──────── Dataset records
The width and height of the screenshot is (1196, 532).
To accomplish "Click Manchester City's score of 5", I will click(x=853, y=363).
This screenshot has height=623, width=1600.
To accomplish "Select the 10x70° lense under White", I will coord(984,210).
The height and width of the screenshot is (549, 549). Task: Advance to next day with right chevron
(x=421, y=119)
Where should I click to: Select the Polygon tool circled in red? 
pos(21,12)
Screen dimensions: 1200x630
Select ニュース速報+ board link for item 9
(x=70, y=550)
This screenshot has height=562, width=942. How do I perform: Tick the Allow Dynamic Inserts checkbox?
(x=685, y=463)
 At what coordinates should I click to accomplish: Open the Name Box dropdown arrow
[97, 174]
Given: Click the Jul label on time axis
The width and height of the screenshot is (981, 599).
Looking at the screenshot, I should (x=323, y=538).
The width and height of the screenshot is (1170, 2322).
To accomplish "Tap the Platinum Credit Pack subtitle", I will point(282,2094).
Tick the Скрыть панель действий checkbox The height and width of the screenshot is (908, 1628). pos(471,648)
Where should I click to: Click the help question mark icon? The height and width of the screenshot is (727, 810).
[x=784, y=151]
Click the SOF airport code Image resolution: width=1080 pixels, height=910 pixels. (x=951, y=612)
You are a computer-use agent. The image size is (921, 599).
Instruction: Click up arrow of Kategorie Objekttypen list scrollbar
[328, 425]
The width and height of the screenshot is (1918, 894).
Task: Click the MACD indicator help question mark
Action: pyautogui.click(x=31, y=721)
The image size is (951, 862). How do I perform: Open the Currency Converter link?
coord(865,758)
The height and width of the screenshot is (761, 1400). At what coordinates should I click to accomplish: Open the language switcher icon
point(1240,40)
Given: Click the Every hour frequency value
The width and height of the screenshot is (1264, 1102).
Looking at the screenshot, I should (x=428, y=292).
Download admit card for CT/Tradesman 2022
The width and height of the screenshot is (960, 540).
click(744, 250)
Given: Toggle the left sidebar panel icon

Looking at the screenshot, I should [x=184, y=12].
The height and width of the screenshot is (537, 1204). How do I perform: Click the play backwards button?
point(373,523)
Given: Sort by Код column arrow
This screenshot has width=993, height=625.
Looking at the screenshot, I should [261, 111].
────────────────
=== Work request ===
The lines of the records that contain the string "will" should be located and copied.

=== Problem solution ===
To accomplish "Click Manchester City's score of 5", I will click(x=853, y=363).
To accomplish "Select the 10x70° lense under White", I will coord(984,210).
To accomplish "Tap the Platinum Credit Pack subtitle", I will point(282,2094).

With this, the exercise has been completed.